— Но не сказал: дайте!
И Твардовский, рассказывая мне это в маленьком своем кабинете на нижнем этаже дачи, где все стены — сплошные книжные полки, стол светлого дерева под окном да лежанка сбоку, повторял недоуменно: «Но не сказал: дайте!» И пухлым кулаком ударял при этом по столу.
Здесь же и читал он мне вслух свою поэму, волнуясь, куря сигарету за сигаретой, прижигая одну от другой. И от сочувствия к его беде, хотя никакими возможностями я не располагал и ничего реального не предвиделось, я сказал тогда: если что-либо от меня будет зависеть, я сделаю все, чтобы напечатать поэму. И, став редактором, я на третий день пришел к вдове Твардовского, к Марии Илларионовне, и попросил дать поэму в «Знамя». И она уже отправлена в набор. В этом разговоре и ее судьба в какой-то степени решалась, как начнешь, так и пойдет дальше.

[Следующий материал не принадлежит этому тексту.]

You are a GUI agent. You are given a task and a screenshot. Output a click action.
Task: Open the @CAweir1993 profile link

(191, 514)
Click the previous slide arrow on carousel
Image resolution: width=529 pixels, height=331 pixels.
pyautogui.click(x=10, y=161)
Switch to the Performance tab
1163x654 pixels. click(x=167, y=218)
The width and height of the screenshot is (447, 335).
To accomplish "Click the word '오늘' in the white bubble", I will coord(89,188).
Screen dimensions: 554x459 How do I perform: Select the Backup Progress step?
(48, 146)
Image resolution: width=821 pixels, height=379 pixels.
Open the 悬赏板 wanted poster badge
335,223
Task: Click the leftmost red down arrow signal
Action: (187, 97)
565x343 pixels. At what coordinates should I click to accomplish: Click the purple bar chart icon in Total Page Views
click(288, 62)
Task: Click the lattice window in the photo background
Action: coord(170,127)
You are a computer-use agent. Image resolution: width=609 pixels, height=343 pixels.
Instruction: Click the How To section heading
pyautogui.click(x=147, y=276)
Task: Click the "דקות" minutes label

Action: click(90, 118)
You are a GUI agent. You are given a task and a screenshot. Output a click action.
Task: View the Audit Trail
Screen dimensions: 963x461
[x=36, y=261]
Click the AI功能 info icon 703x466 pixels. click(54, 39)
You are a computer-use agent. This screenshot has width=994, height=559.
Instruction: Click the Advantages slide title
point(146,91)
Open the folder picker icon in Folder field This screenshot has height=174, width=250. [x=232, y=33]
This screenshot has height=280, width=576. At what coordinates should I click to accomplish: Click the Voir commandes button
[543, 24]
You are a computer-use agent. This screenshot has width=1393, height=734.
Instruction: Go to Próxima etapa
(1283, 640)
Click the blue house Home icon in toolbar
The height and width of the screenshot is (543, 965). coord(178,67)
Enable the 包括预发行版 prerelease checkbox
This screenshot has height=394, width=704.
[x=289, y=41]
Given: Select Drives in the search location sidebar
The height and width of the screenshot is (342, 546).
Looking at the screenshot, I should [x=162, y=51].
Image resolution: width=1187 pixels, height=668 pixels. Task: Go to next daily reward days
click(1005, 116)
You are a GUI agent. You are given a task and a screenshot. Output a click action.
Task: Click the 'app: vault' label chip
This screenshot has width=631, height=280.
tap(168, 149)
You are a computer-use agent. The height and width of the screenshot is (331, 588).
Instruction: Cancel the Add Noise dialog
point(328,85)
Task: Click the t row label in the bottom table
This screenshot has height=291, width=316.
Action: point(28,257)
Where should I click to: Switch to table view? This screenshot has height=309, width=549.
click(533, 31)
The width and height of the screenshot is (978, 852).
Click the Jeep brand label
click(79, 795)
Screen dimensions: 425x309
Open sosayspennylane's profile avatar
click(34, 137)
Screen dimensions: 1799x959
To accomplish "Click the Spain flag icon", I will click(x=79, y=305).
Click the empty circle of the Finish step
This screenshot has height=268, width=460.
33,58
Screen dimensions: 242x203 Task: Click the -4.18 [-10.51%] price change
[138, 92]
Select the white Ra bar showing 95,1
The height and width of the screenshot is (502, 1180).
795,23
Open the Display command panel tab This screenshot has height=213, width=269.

Когда-то я неплохо играл в карты: в очко. Любимая моя карта была девятка, на ней я всегда шел ва-банк. Туз на руках — еще задумаешься: вдруг мелочь придет вразрез. Но на девятке банк снимал беспроигрышно. И вот в госпитале, в Красном Лимане, сидим мы друг против друга на кроватях, поджав ноги, беру карту — валет.
Дает вторую — дама. Сам после удивлялся, как спокойно у меня получилось: «Бери себе…» Стал он набирать. Семнадцать. А у меня две карты на руках, на двух останавливаются когда девятнадцать, двадцать очков. Ох как не хотелось ему брать еще, как колебался. Но — взял. Перебор! «А у тебя сколько?» — «В двух картах перебора не бывает…» И снял банк на пяти очках.
Вот и сейчас на руках у меня было пять очков, говоря тем языком, никто и ничто за мной не стояло. А надо было снять банк.
Я поставил чашку на блюдце, поблагодарил.
— Ваши гражданские чувства, вашу озабоченность я понимаю вполне. Я тоже, можете поверить, озабочен. И я рад, что у нас возникло такое взаимопонимание. Но как редактор я должен стоять на почве закона…
Разговор длился более полутора часов, я успел продумать, что буду говорить, и почему-то мне особенно вот эта фраза, эта поза понравилась: как редактор я должен стоять на почве закона. Портрет маслом можно с такого редактора писать, был бы тут свод законов, я бы для пущего эффекта еще и руку на него положил.
Я попросил показать мне параграфы инструкции или что там у них есть, дающие право снять в рукописи то-то, то-то, то-то. Есть — соглашусь, нет — под мою ответственность. Прямо здесь, на верстке напишу: «Под мою ответственность».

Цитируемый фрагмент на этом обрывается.